A Catania gli uomini politici inerti o mediocri hanno assistito da spettatori alla devastazione che i catanesi operavano sulla città. E infatti Catania è cresciuta selvaggiamente come i suoi cittadini, ognuno per conto suo, voracemente, ognuno per suo interesse, hanno voluto che fosse. Palermo invece è stata devastata dagli uomini politici che hanno amministrato la sua crescita da protagonisti. Negli anni sessanta l’ingigantimento della città divenne così furioso da essere insopportabile. Tutti gli argini furono rotti, molti interessi arrivarono al limite della vita e della morte, tutte le devastazioni si compirono. Palermo si insanguinò in ogni dove poiché corruzione e amicizie politiche non bastarono più a stabilire le gerarchie, e la violenza divenne la misura estrema dei valori umani. Ripeto: io non voglio rifare qui la storia della mafia, ma raccontare semplicemente Palermo. Basta semplicemente riferire la frase di un tassista palermitano, un ometto aguzzo e ridente, con una cicca all’angolo della bocca, il quale, accompagnandomi per le maestose arterie del centro residenziale, faceva anche da cicerone, come se mi guidasse per i corridoi di un museo: «Questa è via Notarbartolo, strada molto signorile, dentro i piloni di cemento dei palazzi sono murati almeno cinque o sei mafiosi… mentre il cemento era ancora liquido ci calavano il morto, pluff, e subito una bella colata sopra… questo è il viale della Regione, strada di uffici e assessorati, qui ce ne dovrebbero essere murati altri sei o sette… questo il viale Lazio, guardi che bello, negozi e ristoranti, una strada allegra, in quel palazzo ce ne dovrebbero essere murati tre, in quell’altro due…»

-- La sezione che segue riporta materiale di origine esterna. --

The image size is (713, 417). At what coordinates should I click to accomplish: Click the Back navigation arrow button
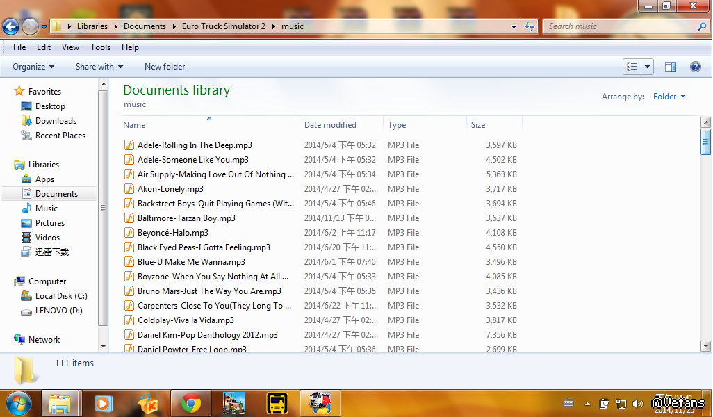pyautogui.click(x=10, y=26)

Così Palermo divenne enorme, nella dimensione di una vera capitale, inghiottendo adagio tutti gli orrori umani, le corruzioni, le infamie, le complicità, le violenze, le voracità, i dolori, le miserie, le vendette, le implorazioni che arrivano da ogni parte della Sicilia occidentale ed anche dall’oriente di Catania, Siracusa, Messina; trovando per tutti un tugurio o un palazzo, un impiego di bidello o presidente, di muratore o di imbroglione, di prete, deputato, architetto, killer, segretario, appaltatore, delinquente senza tuttavia mai lasciar sopraffare, ma governando sempre questo drammatico caos umano in modo che tutto accadesse nell’interesse del potere: le immense speculazioni edilizie, i giganteschi appalti pubblici, il disegno urbanistico della nuova città, le grandi attività commerciali ed economiche.

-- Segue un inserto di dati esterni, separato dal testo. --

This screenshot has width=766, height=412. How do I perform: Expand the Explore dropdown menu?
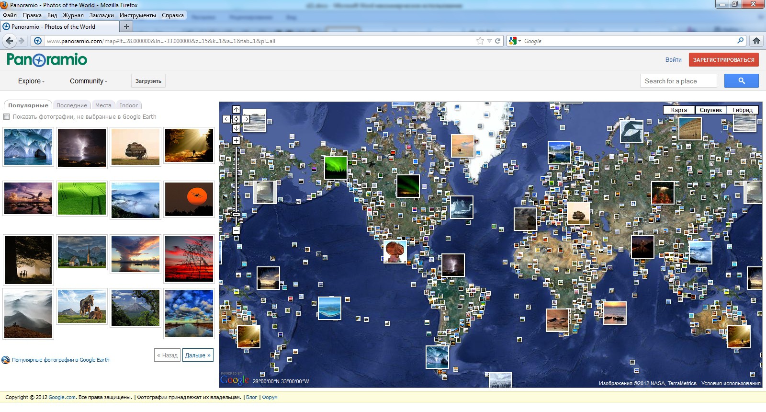(31, 81)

In questa crescita tumultuosa, apparentemente cieca, e tuttavia sempre oscuramente controllata, fiorivano come sempre accade nelle grandi trasformazioni civili, anche ansie culturali e artistiche improvvise, ribellioni sociali e poetiche; basti dire che proprio dall’humus palermitano sono germinati Guttuso, Bruno Caruso, Tomasi di Lampedusa, Buttitta, Pino Caruso, lo stesso Leonardo Sciascia, una generazione di talenti che però Palermo ha praticamente disperso, voci di bellezza, verità, disperazione che Palermo ha rifiutato.

È onesto riconoscere che in questa città splendida, davvero di uno splendore incomparabile, epperò saccheggiata e violentata come nessun’altra città italiana, la sola forza civile che abbia disperatamente tenuto testa alla violenza, sono stati i giornalisti. Io non posso certo giurare che nessuno di loro sia stato talvolta sottomesso o corrotto, ma guardando trenta anni di lotta umana, quotidiana, quasi sempre ai limiti del rischio esistenziale, sento l’orgoglio di essere giornalista e siciliano anch’io.